The "Gay Panic" Defense Won't Go Away

From Change.org:

I'm sorry, I didn't mean to stab you to death, but I was freaked out about your sexual orientation.



Sounds ridiculous, but the venerable "gay panic" defense is being tossed about surrounding a murder in Indiana, where an Indiana University professor was killed last week. That professor, Don Belton, was stabbed in his own kitchen six times with a ten-inch military knife. The assailant, Michael Griffin, is a 25-year-old ex-marine and Bloomington, Indiana resident.


The details of the case are murky. Journals from Belton's own home indicate that the two had some sort of relationship, dating back a few weeks. Griffin also apparently told police that he stabbed Belton because the professor wouldn't apologize for an unwanted sexual advance on Christmas Day. But the extent to which these two knew each other, and how they knew each other, hasn't really been fully disclosed just yet.
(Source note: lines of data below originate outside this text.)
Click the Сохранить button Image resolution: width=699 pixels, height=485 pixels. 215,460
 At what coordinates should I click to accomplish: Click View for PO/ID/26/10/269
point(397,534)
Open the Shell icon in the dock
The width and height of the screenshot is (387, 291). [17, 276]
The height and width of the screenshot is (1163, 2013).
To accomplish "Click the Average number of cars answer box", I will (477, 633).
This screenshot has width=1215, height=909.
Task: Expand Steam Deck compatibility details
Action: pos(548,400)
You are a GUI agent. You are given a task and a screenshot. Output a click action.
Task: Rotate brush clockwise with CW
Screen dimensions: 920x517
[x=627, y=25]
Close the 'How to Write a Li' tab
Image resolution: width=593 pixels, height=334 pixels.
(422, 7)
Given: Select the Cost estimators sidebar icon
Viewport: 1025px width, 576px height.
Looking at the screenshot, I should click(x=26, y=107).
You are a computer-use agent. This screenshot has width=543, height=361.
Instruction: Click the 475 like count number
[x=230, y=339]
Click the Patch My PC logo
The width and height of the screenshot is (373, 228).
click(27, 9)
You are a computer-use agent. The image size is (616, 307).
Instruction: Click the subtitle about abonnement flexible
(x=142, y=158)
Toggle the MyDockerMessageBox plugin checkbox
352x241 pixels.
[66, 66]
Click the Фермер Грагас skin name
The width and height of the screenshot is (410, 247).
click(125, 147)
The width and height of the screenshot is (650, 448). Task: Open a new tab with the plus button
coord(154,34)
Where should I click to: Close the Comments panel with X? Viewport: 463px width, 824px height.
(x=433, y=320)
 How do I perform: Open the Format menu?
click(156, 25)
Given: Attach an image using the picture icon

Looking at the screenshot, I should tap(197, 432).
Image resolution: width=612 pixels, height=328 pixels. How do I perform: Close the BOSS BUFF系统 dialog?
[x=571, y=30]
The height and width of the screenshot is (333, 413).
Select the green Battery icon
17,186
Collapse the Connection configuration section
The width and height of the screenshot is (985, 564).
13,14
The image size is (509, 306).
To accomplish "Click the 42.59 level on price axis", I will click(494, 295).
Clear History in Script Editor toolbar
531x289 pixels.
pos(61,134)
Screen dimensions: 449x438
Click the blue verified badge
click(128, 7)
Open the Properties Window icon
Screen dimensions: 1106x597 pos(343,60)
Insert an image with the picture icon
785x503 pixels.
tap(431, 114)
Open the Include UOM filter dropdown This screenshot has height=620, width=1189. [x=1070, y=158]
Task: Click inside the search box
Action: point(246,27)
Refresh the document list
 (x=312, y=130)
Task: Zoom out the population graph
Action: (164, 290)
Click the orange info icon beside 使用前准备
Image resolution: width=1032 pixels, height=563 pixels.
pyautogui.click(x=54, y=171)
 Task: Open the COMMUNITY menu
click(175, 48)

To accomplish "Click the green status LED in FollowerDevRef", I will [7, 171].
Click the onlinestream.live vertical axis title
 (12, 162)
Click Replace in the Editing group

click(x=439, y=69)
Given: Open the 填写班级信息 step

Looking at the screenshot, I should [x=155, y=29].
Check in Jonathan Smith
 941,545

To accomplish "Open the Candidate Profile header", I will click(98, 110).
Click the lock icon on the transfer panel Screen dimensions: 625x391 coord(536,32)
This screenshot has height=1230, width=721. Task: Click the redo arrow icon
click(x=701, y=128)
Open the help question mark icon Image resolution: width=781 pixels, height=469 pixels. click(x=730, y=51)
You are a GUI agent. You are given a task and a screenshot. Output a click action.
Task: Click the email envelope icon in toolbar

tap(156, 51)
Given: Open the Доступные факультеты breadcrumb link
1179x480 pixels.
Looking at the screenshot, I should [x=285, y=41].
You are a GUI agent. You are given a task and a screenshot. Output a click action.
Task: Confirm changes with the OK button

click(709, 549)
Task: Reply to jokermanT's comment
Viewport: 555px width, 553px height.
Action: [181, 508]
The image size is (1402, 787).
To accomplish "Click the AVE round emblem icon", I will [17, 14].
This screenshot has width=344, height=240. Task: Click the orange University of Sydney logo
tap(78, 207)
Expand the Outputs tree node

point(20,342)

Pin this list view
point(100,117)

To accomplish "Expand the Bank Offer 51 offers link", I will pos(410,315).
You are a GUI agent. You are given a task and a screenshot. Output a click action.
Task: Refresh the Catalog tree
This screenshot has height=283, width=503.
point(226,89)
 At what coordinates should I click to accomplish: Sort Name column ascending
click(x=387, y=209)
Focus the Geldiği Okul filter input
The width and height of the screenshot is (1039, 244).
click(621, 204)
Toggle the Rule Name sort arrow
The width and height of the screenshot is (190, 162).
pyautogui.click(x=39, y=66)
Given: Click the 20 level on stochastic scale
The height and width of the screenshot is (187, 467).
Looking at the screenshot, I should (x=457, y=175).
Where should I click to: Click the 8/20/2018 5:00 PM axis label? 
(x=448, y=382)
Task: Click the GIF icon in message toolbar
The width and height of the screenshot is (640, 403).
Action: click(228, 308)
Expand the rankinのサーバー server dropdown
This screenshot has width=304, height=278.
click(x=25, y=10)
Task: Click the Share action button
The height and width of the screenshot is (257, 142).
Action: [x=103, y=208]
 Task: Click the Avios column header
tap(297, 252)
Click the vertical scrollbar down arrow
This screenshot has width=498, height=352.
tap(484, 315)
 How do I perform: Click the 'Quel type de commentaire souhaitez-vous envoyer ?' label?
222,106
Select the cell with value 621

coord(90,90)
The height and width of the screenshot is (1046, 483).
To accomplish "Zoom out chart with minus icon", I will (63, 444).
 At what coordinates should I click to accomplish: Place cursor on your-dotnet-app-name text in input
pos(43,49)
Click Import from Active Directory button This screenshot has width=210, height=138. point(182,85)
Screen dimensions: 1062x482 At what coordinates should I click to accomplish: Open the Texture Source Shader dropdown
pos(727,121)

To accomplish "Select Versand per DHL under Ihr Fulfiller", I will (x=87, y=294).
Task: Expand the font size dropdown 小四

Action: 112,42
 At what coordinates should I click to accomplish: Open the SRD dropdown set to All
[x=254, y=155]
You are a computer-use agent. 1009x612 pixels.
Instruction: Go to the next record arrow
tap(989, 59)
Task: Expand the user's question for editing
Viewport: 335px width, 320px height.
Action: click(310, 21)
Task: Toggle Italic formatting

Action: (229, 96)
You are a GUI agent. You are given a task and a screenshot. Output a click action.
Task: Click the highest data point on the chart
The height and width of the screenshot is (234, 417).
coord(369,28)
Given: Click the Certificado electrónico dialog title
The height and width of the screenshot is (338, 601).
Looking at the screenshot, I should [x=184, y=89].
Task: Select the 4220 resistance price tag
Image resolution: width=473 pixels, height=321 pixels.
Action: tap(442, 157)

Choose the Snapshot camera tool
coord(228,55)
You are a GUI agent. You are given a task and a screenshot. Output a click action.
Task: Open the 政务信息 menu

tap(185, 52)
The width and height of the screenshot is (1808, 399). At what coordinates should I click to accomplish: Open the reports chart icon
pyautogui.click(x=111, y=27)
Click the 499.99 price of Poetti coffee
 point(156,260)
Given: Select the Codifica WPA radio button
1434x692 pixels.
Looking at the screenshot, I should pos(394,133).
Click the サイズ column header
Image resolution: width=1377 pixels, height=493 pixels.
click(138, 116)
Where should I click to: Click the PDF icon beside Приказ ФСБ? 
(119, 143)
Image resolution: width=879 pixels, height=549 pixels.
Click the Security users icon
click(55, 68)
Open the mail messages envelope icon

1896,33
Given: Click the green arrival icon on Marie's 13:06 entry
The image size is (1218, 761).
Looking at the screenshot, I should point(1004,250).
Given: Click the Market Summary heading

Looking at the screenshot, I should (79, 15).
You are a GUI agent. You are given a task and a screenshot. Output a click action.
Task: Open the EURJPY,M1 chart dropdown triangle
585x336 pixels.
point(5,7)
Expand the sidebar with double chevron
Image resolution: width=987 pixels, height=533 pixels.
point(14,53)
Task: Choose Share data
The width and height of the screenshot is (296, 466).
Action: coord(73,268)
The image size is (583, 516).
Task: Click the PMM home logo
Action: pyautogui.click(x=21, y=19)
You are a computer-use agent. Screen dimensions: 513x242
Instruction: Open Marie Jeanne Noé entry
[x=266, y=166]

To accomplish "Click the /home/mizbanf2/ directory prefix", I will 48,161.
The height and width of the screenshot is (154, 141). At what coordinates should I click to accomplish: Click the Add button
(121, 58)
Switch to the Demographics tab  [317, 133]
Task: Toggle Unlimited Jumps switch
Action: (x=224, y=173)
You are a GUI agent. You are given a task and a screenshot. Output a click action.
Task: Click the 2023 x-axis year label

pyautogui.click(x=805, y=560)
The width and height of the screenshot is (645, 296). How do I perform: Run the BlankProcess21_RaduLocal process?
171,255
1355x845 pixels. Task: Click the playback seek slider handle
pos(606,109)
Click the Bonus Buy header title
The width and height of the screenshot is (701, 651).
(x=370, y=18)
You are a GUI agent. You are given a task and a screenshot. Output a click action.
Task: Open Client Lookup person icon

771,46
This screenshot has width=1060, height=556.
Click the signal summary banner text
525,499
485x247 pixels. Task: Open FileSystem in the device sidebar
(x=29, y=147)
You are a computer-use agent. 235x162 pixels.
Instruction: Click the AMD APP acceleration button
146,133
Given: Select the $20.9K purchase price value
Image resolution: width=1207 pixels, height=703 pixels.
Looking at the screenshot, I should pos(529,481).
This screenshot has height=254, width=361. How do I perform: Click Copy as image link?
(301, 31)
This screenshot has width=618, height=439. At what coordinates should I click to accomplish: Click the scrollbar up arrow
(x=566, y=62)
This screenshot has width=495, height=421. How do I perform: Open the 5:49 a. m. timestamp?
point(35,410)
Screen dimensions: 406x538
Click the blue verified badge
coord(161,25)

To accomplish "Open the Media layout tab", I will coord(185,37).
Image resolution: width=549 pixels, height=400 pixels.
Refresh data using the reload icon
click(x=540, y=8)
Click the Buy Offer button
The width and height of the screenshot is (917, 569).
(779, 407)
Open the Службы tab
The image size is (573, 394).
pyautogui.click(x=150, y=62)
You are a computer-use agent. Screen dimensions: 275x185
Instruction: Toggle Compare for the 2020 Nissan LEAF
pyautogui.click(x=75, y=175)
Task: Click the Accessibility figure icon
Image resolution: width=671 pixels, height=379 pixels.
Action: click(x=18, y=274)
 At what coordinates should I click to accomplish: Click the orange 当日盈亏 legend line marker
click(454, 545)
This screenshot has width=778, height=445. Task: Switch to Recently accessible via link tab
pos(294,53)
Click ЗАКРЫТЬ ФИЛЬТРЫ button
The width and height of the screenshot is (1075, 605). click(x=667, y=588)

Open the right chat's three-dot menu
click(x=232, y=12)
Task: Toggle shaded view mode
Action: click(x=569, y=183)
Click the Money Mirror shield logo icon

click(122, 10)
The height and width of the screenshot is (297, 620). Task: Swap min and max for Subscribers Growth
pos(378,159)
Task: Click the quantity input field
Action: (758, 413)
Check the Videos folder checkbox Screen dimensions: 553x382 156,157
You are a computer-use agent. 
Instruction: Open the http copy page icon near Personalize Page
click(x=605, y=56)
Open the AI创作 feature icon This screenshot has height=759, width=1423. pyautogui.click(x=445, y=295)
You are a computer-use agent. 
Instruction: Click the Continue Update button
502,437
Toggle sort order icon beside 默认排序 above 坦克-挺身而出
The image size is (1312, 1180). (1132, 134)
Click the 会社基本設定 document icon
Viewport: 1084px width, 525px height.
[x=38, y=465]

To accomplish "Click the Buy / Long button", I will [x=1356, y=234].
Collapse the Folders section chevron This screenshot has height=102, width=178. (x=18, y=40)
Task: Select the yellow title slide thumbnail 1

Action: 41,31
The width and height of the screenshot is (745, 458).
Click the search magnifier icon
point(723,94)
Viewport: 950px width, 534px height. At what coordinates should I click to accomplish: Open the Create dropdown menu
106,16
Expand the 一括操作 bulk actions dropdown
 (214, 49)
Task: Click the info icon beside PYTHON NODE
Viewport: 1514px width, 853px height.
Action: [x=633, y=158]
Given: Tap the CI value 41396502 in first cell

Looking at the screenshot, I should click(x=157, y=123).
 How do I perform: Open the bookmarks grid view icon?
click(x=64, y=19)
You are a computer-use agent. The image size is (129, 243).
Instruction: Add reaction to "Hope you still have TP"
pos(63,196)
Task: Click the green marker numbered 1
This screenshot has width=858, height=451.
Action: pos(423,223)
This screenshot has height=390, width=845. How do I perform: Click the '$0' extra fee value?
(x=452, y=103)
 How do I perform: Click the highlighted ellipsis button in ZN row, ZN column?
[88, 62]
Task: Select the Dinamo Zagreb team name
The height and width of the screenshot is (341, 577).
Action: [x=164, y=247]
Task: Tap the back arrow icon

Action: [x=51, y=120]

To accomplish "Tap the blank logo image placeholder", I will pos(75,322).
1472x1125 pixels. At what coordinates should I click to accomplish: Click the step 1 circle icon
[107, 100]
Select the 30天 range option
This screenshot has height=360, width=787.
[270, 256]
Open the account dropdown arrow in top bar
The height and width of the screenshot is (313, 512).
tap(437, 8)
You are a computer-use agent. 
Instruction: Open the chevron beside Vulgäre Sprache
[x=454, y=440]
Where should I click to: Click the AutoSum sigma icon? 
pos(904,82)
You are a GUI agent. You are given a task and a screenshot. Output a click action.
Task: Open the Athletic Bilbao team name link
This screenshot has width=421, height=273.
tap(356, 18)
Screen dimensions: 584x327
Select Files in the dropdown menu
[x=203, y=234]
But that's not stopping some from speculating that "gay panic" led to Belton's murder. Take Ryan Smith over at CBS News, who writes, "Though his defense strategy is not yet clear, others with similar cases have pursued a 'gay panic' defense, hoping to persuade juries that they were rendered temporarily insane by the perceived romantic or sexual advances of the victim."


In 2010, one might think "gay panic" is as much an oxymoron as "jumbo shrimp" or "fighting for peace." After all, let's call "gay panic" what it really is -- an act by someone so self-loathing or insecure that they annihilate a person because they can't come to terms with their own issues. As a friend of mine put it, yeah, that may be panic. But defensible? Hardly.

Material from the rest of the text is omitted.